TASK DETAILS: Repeat the listing exactly. Pictures stay out of your copy.

WORKING DATA:
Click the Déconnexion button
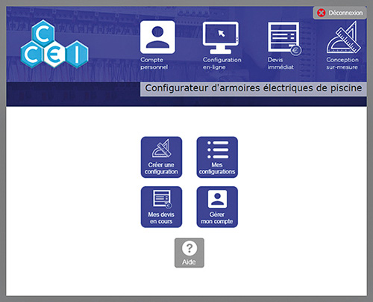Image resolution: width=373 pixels, height=302 pixels. [339, 13]
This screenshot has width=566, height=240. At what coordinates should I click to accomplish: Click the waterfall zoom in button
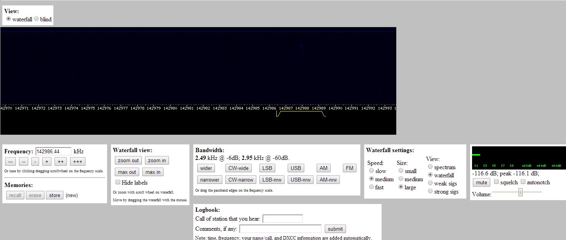[157, 160]
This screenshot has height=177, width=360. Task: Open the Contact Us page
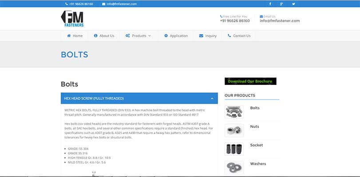239,36
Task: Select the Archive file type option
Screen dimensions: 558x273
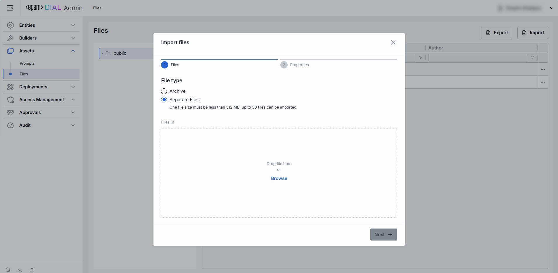Action: point(164,91)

SOLUTION FOR THIS PROBLEM:
Click the Déconnexion button
Image resolution: width=373 pixels, height=302 pixels. [339, 13]
This screenshot has width=566, height=240. At what coordinates should I click to accomplish: Click the waterfall zoom in button
[157, 160]
This screenshot has height=177, width=360. Task: Open the Contact Us page
239,36
Task: Select the Archive file type option
Screen dimensions: 558x273
Action: point(164,91)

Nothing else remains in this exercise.